WORK REQUIRED ->
Across the entries that follow, count the lines with the string "computer" and reply with that count alone.

____________________

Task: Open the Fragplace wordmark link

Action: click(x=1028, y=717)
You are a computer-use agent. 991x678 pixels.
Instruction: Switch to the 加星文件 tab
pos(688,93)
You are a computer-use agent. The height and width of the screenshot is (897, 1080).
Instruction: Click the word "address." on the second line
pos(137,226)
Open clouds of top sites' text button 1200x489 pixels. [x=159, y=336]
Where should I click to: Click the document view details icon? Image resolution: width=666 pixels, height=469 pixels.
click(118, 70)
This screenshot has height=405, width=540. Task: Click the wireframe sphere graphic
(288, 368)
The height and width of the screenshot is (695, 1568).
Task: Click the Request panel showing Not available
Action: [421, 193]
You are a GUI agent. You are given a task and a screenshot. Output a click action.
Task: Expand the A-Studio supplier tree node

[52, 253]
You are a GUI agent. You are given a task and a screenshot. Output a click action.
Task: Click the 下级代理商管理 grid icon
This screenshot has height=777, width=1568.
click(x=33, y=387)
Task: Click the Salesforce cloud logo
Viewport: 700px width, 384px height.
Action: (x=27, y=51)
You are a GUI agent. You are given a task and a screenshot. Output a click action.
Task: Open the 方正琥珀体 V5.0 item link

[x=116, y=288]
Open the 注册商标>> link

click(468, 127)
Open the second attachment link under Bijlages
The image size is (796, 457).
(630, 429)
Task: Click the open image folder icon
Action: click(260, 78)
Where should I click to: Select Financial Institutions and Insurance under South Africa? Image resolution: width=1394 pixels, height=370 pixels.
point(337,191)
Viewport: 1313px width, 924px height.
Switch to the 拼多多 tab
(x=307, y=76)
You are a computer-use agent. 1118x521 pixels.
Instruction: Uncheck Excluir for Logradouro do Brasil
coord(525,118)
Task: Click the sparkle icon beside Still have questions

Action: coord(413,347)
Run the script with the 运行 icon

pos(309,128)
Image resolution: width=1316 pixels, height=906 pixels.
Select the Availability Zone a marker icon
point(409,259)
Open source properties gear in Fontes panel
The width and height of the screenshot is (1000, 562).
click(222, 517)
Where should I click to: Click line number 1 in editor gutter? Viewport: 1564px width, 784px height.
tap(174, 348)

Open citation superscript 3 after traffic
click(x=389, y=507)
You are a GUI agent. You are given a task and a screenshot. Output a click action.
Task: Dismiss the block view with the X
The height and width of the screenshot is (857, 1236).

____________________

SOLUTION BELOW ->
3